Zied Bouraoui

Structured knowledge about entities increasingly plays an important role in various web applications (e.g. search engines, recommendation sites, and social networks). Such knowledge is available, for example, in ontologies such as SUMO or OpenCyc, in knowledge graphs such as DBpedia, Google Freebase, Facebook Graph and WikiData, as semantic markup (e.g. RDFa), or on web pages (e.g. in the form of tables, lists, or natural language assertions). While these web applications typically require some form of reasoning, deduction is often too limited in this setting. One cause for this limitation is that the available information may be conflicting. For instance, the concept “ice cream shop” is considered as type of “restaurant” on Wikipedia, but is disjoint from “restaurant” in OpenCyc. Another reason for this limitation is that available knowledge is often incomplete. For example, the SUMO ontology encodes knowledge about summer olympics games such as Basketball, Football and Handball, but mentions nothing about Beach volleyball. Clearly, web applications would benefit from robust commonsense reasoning methods that could handle inconsistency and incompleteness in a principled data-driven way. Commonsense reasoning is a well-known problem in artificial intelligence. This problem has at least two facets. The first, largely studied in KR, concerns nonmonotonic reasoning frameworks, such as default logics and answer set programming. The second, which has traditionally been less addressed in KR, but has been widely studied in other research areas such as machine learning or information retrieval, relates to similarity and analogy based reasoning, including induction. Similarity and analogy are naturally a matter of degree, which makes it difficult, or even impossible, to study the latter types of commonsense reasoning in a purely symbolic setting.

To address this point, we developed a number of methods for robust and flexible data- driven reasoning with logic-based structured knowledge from the web (i.e. description logics or existential rules). At the centre of this work are semantic spaces, which act as an interface between logical representations and data, together with an efficient Bayesian inference machinery that allows us to make plausible inferences in a principled way. Semantic spaces are vector space representation of entities, which have been widely studied in the cognitive science literature to model phenomena such as categorisation, induction, vagueness, typicality, etc.

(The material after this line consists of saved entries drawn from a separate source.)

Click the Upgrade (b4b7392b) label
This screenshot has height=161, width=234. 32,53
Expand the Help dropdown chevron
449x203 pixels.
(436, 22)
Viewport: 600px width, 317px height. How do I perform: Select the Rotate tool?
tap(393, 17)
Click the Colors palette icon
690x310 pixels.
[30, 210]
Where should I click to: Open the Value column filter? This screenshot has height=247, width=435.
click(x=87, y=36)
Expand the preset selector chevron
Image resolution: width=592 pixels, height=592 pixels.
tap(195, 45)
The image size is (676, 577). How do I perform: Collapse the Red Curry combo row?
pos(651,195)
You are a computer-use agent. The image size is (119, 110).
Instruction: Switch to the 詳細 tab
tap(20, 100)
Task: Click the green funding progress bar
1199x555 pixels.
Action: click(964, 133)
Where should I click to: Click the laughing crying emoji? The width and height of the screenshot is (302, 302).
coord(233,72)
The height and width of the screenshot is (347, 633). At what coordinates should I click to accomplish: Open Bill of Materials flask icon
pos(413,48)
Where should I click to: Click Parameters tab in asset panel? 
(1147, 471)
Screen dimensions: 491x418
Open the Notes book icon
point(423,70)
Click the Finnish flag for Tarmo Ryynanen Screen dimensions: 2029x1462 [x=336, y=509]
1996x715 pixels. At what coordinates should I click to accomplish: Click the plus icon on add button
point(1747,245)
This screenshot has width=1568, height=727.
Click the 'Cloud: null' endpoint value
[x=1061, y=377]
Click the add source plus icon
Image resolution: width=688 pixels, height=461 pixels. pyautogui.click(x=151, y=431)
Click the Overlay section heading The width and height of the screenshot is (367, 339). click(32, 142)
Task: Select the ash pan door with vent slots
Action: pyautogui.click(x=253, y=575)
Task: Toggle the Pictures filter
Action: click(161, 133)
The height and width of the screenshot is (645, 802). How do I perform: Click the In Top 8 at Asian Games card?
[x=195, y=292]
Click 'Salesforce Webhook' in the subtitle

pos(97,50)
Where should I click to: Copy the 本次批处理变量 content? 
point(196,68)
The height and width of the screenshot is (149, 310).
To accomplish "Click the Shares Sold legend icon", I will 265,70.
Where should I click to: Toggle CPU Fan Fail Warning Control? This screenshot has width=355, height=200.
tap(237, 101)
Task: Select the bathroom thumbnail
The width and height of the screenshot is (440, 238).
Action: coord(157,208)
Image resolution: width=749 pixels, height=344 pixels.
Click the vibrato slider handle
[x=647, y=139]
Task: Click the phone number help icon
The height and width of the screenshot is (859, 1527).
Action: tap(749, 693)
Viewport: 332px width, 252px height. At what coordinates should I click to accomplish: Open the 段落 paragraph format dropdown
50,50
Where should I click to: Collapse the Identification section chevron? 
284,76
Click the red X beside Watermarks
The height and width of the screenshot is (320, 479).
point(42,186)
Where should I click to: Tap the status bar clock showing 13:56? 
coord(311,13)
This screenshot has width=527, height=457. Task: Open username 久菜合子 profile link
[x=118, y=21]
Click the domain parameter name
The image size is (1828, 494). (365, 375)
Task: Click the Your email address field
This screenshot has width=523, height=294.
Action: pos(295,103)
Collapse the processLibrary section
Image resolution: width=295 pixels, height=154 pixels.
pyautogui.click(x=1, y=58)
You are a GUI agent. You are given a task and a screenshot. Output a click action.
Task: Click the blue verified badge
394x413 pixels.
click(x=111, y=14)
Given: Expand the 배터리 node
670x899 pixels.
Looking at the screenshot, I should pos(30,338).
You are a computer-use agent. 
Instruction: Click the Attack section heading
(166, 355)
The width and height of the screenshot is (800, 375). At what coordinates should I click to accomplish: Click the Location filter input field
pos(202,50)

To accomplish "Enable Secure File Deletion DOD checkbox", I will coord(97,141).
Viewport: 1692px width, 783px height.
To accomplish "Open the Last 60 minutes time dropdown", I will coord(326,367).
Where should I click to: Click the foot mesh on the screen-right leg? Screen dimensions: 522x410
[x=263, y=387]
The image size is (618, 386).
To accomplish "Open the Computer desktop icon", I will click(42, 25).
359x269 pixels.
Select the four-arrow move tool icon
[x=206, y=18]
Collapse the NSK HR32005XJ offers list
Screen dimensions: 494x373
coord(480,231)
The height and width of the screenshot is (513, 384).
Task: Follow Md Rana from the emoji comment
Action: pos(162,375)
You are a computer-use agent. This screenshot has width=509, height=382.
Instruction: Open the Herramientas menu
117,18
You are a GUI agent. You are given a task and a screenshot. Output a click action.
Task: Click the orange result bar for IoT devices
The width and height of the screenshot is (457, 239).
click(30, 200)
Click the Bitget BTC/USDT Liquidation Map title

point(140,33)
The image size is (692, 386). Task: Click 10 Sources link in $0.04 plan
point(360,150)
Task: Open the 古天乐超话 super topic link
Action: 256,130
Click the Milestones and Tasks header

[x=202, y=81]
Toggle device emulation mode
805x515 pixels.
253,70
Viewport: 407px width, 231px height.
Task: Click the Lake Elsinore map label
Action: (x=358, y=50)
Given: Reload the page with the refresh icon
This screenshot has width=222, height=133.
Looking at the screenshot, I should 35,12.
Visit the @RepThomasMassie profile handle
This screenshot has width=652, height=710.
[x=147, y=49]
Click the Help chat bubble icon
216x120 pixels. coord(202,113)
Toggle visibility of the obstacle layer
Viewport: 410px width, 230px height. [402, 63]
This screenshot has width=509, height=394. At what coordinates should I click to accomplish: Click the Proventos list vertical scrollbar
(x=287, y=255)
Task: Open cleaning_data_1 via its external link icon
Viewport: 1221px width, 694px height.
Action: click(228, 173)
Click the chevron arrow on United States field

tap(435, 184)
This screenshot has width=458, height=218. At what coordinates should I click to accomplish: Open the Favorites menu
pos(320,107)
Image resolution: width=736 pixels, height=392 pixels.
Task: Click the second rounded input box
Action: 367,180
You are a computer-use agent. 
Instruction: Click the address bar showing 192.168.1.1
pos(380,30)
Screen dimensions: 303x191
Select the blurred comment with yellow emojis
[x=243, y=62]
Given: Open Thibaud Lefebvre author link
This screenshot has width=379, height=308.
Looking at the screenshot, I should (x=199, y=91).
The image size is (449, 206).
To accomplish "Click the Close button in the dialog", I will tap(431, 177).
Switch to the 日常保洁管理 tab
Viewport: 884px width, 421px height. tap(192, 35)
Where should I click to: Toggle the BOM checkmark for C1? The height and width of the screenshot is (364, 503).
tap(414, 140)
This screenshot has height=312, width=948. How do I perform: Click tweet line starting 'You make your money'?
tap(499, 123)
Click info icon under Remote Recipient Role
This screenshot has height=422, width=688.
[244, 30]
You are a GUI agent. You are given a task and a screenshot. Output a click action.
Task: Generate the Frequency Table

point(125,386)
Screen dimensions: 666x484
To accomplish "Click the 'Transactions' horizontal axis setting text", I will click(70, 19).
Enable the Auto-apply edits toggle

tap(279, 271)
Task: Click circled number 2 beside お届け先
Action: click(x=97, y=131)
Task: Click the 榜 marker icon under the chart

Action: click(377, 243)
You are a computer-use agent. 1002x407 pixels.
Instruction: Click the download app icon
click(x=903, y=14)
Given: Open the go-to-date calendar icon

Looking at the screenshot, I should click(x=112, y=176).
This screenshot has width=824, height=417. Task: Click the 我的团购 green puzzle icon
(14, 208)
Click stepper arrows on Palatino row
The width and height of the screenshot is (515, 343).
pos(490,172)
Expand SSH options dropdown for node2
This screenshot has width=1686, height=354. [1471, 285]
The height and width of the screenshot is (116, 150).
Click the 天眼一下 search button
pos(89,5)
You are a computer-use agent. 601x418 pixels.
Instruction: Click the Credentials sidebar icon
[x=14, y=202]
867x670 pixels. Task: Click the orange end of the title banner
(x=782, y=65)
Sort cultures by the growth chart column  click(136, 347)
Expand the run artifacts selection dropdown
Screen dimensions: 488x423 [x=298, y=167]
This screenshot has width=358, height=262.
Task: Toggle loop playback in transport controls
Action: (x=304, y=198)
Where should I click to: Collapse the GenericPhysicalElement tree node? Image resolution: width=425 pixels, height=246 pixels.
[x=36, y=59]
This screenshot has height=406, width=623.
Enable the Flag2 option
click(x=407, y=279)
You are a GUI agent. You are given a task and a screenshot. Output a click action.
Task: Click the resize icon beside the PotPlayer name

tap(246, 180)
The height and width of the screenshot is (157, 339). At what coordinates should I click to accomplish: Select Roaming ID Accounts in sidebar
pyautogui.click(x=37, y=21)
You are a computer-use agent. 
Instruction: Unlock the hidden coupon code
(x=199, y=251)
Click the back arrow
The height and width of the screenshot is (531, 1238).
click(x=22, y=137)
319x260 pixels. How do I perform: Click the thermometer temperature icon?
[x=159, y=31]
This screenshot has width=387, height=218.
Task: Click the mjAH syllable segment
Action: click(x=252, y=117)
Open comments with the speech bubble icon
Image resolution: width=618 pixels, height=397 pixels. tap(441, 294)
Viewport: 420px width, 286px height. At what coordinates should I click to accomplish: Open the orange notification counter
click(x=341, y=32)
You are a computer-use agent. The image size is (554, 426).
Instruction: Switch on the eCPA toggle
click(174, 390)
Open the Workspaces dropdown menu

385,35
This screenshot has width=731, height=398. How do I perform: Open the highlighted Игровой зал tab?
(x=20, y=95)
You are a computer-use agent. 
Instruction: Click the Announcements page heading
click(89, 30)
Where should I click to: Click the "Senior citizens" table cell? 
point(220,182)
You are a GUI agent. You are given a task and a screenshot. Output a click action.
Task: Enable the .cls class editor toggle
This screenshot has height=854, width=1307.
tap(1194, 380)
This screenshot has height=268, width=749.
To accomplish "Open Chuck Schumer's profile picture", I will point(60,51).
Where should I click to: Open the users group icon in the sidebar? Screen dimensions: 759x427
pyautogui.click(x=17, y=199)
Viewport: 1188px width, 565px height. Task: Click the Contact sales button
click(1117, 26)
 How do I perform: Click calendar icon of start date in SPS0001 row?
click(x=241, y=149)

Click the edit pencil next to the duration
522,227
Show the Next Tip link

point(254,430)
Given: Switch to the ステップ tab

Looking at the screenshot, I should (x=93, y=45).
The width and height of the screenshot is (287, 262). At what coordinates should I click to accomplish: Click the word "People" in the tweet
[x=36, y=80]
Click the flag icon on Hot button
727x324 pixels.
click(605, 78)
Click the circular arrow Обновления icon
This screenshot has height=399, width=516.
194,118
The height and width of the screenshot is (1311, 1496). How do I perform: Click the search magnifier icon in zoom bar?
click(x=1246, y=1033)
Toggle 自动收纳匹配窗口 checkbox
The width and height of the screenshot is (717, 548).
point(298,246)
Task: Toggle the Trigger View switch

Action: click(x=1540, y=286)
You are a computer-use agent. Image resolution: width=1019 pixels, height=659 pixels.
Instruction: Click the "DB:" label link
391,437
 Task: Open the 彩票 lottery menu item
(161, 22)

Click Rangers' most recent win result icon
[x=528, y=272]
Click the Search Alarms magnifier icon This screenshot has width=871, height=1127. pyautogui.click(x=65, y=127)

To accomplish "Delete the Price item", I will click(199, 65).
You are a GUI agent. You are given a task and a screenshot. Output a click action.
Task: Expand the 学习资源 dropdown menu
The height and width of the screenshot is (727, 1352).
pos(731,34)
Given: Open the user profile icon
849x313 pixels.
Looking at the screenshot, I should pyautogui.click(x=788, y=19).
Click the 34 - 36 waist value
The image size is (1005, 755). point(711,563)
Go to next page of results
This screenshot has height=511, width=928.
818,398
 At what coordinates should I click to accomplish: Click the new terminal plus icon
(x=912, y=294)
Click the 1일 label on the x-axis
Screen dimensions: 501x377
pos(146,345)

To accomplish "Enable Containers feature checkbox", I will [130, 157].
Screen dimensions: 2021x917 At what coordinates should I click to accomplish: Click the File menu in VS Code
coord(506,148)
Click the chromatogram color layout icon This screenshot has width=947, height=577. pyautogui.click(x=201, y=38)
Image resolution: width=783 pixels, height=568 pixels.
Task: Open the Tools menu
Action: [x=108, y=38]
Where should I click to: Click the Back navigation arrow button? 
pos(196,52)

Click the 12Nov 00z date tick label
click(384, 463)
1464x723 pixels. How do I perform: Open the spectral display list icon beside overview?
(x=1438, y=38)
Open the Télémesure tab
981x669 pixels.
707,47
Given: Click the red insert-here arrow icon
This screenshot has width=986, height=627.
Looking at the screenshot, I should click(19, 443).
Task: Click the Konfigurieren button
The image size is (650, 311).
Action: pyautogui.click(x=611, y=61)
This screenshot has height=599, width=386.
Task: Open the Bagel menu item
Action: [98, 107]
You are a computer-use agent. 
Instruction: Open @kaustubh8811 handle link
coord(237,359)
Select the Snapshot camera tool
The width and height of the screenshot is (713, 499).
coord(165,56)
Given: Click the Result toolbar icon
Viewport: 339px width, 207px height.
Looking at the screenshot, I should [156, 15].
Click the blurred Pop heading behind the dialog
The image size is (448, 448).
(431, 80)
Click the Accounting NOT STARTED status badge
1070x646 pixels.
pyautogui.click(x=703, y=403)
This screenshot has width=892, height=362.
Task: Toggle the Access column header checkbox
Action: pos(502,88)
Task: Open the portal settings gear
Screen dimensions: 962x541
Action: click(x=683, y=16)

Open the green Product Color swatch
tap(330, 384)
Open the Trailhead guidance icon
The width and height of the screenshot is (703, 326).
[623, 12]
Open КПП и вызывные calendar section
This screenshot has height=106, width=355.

In this talk, I will show how such semantic spaces can be generated from a combination of structured knowledge and bag-of-words representations. I will then introduce a Bayesian method which is inspired by cognitive models of category based induction. This method is useful for deriving concept membership (e.g. x is a kind of X) and subsumption (e.g. every X is a Y) assertions, but it can not directly be applied to model relations between entities or concepts (for instance, a rule of the form \forall x \forall y R(x,y) -> \exists z P(z,x) ). To overcome this limitation, three additional methods have been investigated. The first views this problem of “relation induction” as a Bayesian regression problem, the second considers it as a special case of category based induction, and the third models a form of analogical reasoning. Our experimental results show that this approaches can substantially outperform state-of-the-art methods for knowledge base completion.

Keywords: Ontologies, Description Logics, Bayesian Inference, Vector Space Embeddings, Data-Driven Reasoning.